■ **Problem to work on**
Output all records verbatim.

Stored items
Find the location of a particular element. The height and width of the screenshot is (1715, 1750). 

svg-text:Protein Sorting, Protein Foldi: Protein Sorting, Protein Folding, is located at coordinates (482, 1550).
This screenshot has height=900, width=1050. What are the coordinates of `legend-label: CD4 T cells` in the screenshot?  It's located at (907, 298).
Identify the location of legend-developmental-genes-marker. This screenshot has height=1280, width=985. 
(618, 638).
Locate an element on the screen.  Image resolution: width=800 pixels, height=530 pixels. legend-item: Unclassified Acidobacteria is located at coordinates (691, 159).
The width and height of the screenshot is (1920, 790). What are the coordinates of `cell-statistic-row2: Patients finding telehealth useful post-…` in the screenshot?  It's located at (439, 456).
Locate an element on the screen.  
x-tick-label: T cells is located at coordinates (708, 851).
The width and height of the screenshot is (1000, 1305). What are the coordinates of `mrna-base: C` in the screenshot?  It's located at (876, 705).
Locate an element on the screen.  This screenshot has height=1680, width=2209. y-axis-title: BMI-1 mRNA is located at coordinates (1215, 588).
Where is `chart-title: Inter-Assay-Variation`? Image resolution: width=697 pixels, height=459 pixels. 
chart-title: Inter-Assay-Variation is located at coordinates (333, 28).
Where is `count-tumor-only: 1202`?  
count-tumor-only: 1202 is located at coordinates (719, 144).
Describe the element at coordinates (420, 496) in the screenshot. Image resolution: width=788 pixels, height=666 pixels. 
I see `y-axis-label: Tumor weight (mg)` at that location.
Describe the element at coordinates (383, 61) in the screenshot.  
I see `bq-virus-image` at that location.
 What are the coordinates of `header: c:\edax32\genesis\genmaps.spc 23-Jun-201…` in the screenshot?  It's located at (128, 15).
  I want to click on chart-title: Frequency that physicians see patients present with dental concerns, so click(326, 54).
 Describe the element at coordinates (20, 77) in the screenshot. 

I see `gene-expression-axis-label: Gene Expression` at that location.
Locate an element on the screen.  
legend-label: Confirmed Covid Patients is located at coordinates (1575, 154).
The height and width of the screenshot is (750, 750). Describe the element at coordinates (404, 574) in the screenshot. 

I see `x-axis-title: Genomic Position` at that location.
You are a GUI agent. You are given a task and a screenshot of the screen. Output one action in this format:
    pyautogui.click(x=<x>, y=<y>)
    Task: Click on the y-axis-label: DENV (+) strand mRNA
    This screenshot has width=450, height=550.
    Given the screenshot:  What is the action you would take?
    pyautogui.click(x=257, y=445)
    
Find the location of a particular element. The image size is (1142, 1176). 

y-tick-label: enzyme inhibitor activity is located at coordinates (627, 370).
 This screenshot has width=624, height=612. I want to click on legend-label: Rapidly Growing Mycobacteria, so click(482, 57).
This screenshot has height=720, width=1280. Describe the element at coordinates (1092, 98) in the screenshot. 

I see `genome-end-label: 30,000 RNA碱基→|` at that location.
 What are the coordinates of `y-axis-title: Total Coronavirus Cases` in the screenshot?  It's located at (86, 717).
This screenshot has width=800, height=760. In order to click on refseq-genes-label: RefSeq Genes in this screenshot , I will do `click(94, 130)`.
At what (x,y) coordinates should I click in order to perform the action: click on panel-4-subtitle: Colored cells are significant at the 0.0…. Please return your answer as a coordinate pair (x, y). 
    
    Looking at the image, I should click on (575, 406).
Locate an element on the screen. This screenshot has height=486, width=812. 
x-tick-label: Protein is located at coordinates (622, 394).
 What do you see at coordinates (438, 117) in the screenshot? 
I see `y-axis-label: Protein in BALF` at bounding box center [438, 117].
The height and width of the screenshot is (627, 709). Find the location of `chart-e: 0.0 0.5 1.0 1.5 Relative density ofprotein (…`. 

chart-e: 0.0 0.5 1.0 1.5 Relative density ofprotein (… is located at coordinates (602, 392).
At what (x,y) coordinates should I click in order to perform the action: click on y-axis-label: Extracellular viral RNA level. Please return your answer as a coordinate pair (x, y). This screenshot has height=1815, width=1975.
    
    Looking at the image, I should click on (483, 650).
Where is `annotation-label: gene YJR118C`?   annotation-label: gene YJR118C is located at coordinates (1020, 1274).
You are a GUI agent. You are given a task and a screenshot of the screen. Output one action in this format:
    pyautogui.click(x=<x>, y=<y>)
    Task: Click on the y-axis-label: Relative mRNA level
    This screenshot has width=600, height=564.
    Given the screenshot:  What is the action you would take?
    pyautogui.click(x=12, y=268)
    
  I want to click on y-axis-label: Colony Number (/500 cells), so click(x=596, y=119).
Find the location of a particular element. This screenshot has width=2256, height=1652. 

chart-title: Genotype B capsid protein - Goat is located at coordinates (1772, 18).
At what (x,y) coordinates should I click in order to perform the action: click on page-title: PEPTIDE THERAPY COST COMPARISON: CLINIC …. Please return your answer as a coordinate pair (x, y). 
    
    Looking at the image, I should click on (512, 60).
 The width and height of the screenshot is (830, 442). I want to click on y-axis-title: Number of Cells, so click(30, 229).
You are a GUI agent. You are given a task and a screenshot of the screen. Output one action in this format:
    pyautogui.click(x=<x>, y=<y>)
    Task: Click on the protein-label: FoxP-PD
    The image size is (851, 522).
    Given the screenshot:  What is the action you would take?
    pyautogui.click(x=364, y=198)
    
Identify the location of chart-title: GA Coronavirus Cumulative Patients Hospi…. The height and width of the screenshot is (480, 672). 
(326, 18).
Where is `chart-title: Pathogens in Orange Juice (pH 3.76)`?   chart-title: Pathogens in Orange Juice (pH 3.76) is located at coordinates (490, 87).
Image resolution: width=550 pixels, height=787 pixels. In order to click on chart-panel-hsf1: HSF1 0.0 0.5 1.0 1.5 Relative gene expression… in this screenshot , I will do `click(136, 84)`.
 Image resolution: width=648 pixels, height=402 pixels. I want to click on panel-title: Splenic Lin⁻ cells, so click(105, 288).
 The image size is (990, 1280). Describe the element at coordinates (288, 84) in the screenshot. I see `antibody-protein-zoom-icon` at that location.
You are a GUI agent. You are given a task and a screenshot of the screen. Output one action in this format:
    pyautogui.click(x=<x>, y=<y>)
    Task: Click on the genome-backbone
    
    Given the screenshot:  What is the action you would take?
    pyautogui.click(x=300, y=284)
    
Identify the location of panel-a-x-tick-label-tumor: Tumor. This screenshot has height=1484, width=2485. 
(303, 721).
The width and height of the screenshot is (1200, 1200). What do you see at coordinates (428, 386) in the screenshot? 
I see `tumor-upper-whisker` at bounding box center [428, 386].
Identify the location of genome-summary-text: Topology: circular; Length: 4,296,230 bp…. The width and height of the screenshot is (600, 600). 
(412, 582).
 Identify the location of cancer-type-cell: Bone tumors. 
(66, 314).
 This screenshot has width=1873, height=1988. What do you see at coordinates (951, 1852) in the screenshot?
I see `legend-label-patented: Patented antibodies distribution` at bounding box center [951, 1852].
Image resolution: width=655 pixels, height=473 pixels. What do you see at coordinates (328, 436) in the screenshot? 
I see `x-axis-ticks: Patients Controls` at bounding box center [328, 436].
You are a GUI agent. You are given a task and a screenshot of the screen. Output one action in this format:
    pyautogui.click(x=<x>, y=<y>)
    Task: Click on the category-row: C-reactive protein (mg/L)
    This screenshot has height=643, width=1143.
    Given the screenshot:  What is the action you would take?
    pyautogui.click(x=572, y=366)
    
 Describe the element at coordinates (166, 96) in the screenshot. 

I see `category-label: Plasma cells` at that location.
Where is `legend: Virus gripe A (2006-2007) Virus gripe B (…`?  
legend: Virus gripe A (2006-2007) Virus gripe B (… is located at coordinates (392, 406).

■ **Solution for this exercise**
Find the location of a particular element. The height and width of the screenshot is (1715, 1750). 

svg-text:Protein Sorting, Protein Foldi: Protein Sorting, Protein Folding, is located at coordinates (482, 1550).
This screenshot has height=900, width=1050. What are the coordinates of `legend-label: CD4 T cells` in the screenshot?  It's located at (907, 298).
Identify the location of legend-developmental-genes-marker. This screenshot has height=1280, width=985. 
(618, 638).
Locate an element on the screen.  Image resolution: width=800 pixels, height=530 pixels. legend-item: Unclassified Acidobacteria is located at coordinates (691, 159).
The width and height of the screenshot is (1920, 790). What are the coordinates of `cell-statistic-row2: Patients finding telehealth useful post-…` in the screenshot?  It's located at (439, 456).
Locate an element on the screen.  
x-tick-label: T cells is located at coordinates (708, 851).
The width and height of the screenshot is (1000, 1305). What are the coordinates of `mrna-base: C` in the screenshot?  It's located at (876, 705).
Locate an element on the screen.  This screenshot has height=1680, width=2209. y-axis-title: BMI-1 mRNA is located at coordinates (1215, 588).
Where is `chart-title: Inter-Assay-Variation`? Image resolution: width=697 pixels, height=459 pixels. 
chart-title: Inter-Assay-Variation is located at coordinates (333, 28).
Where is `count-tumor-only: 1202`?  
count-tumor-only: 1202 is located at coordinates (719, 144).
Describe the element at coordinates (420, 496) in the screenshot. Image resolution: width=788 pixels, height=666 pixels. 
I see `y-axis-label: Tumor weight (mg)` at that location.
Describe the element at coordinates (383, 61) in the screenshot.  
I see `bq-virus-image` at that location.
 What are the coordinates of `header: c:\edax32\genesis\genmaps.spc 23-Jun-201…` in the screenshot?  It's located at (128, 15).
  I want to click on chart-title: Frequency that physicians see patients present with dental concerns, so click(326, 54).
 Describe the element at coordinates (20, 77) in the screenshot. 

I see `gene-expression-axis-label: Gene Expression` at that location.
Locate an element on the screen.  
legend-label: Confirmed Covid Patients is located at coordinates (1575, 154).
The height and width of the screenshot is (750, 750). Describe the element at coordinates (404, 574) in the screenshot. 

I see `x-axis-title: Genomic Position` at that location.
You are a GUI agent. You are given a task and a screenshot of the screen. Output one action in this format:
    pyautogui.click(x=<x>, y=<y>)
    Task: Click on the y-axis-label: DENV (+) strand mRNA
    This screenshot has width=450, height=550.
    Given the screenshot:  What is the action you would take?
    pyautogui.click(x=257, y=445)
    
Find the location of a particular element. The image size is (1142, 1176). 

y-tick-label: enzyme inhibitor activity is located at coordinates (627, 370).
 This screenshot has width=624, height=612. I want to click on legend-label: Rapidly Growing Mycobacteria, so click(482, 57).
This screenshot has height=720, width=1280. Describe the element at coordinates (1092, 98) in the screenshot. 

I see `genome-end-label: 30,000 RNA碱基→|` at that location.
 What are the coordinates of `y-axis-title: Total Coronavirus Cases` in the screenshot?  It's located at (86, 717).
This screenshot has width=800, height=760. In order to click on refseq-genes-label: RefSeq Genes in this screenshot , I will do `click(94, 130)`.
At what (x,y) coordinates should I click in order to perform the action: click on panel-4-subtitle: Colored cells are significant at the 0.0…. Please return your answer as a coordinate pair (x, y). 
    
    Looking at the image, I should click on (575, 406).
Locate an element on the screen. This screenshot has height=486, width=812. 
x-tick-label: Protein is located at coordinates (622, 394).
 What do you see at coordinates (438, 117) in the screenshot? 
I see `y-axis-label: Protein in BALF` at bounding box center [438, 117].
The height and width of the screenshot is (627, 709). Find the location of `chart-e: 0.0 0.5 1.0 1.5 Relative density ofprotein (…`. 

chart-e: 0.0 0.5 1.0 1.5 Relative density ofprotein (… is located at coordinates (602, 392).
At what (x,y) coordinates should I click in order to perform the action: click on y-axis-label: Extracellular viral RNA level. Please return your answer as a coordinate pair (x, y). This screenshot has height=1815, width=1975.
    
    Looking at the image, I should click on (483, 650).
Where is `annotation-label: gene YJR118C`?   annotation-label: gene YJR118C is located at coordinates (1020, 1274).
You are a GUI agent. You are given a task and a screenshot of the screen. Output one action in this format:
    pyautogui.click(x=<x>, y=<y>)
    Task: Click on the y-axis-label: Relative mRNA level
    This screenshot has width=600, height=564.
    Given the screenshot:  What is the action you would take?
    pyautogui.click(x=12, y=268)
    
  I want to click on y-axis-label: Colony Number (/500 cells), so click(x=596, y=119).
Find the location of a particular element. This screenshot has width=2256, height=1652. 

chart-title: Genotype B capsid protein - Goat is located at coordinates (1772, 18).
At what (x,y) coordinates should I click in order to perform the action: click on page-title: PEPTIDE THERAPY COST COMPARISON: CLINIC …. Please return your answer as a coordinate pair (x, y). 
    
    Looking at the image, I should click on (512, 60).
 The width and height of the screenshot is (830, 442). I want to click on y-axis-title: Number of Cells, so click(30, 229).
You are a GUI agent. You are given a task and a screenshot of the screen. Output one action in this format:
    pyautogui.click(x=<x>, y=<y>)
    Task: Click on the protein-label: FoxP-PD
    The image size is (851, 522).
    Given the screenshot:  What is the action you would take?
    pyautogui.click(x=364, y=198)
    
Identify the location of chart-title: GA Coronavirus Cumulative Patients Hospi…. The height and width of the screenshot is (480, 672). 
(326, 18).
Where is `chart-title: Pathogens in Orange Juice (pH 3.76)`?   chart-title: Pathogens in Orange Juice (pH 3.76) is located at coordinates (490, 87).
Image resolution: width=550 pixels, height=787 pixels. In order to click on chart-panel-hsf1: HSF1 0.0 0.5 1.0 1.5 Relative gene expression… in this screenshot , I will do `click(136, 84)`.
 Image resolution: width=648 pixels, height=402 pixels. I want to click on panel-title: Splenic Lin⁻ cells, so click(105, 288).
 The image size is (990, 1280). Describe the element at coordinates (288, 84) in the screenshot. I see `antibody-protein-zoom-icon` at that location.
You are a GUI agent. You are given a task and a screenshot of the screen. Output one action in this format:
    pyautogui.click(x=<x>, y=<y>)
    Task: Click on the genome-backbone
    
    Given the screenshot:  What is the action you would take?
    pyautogui.click(x=300, y=284)
    
Identify the location of panel-a-x-tick-label-tumor: Tumor. This screenshot has height=1484, width=2485. 
(303, 721).
The width and height of the screenshot is (1200, 1200). What do you see at coordinates (428, 386) in the screenshot? 
I see `tumor-upper-whisker` at bounding box center [428, 386].
Identify the location of genome-summary-text: Topology: circular; Length: 4,296,230 bp…. The width and height of the screenshot is (600, 600). 
(412, 582).
 Identify the location of cancer-type-cell: Bone tumors. 
(66, 314).
 This screenshot has width=1873, height=1988. What do you see at coordinates (951, 1852) in the screenshot?
I see `legend-label-patented: Patented antibodies distribution` at bounding box center [951, 1852].
Image resolution: width=655 pixels, height=473 pixels. What do you see at coordinates (328, 436) in the screenshot? 
I see `x-axis-ticks: Patients Controls` at bounding box center [328, 436].
You are a GUI agent. You are given a task and a screenshot of the screen. Output one action in this format:
    pyautogui.click(x=<x>, y=<y>)
    Task: Click on the category-row: C-reactive protein (mg/L)
    This screenshot has height=643, width=1143.
    Given the screenshot:  What is the action you would take?
    pyautogui.click(x=572, y=366)
    
 Describe the element at coordinates (166, 96) in the screenshot. 

I see `category-label: Plasma cells` at that location.
Where is `legend: Virus gripe A (2006-2007) Virus gripe B (…`?  
legend: Virus gripe A (2006-2007) Virus gripe B (… is located at coordinates (392, 406).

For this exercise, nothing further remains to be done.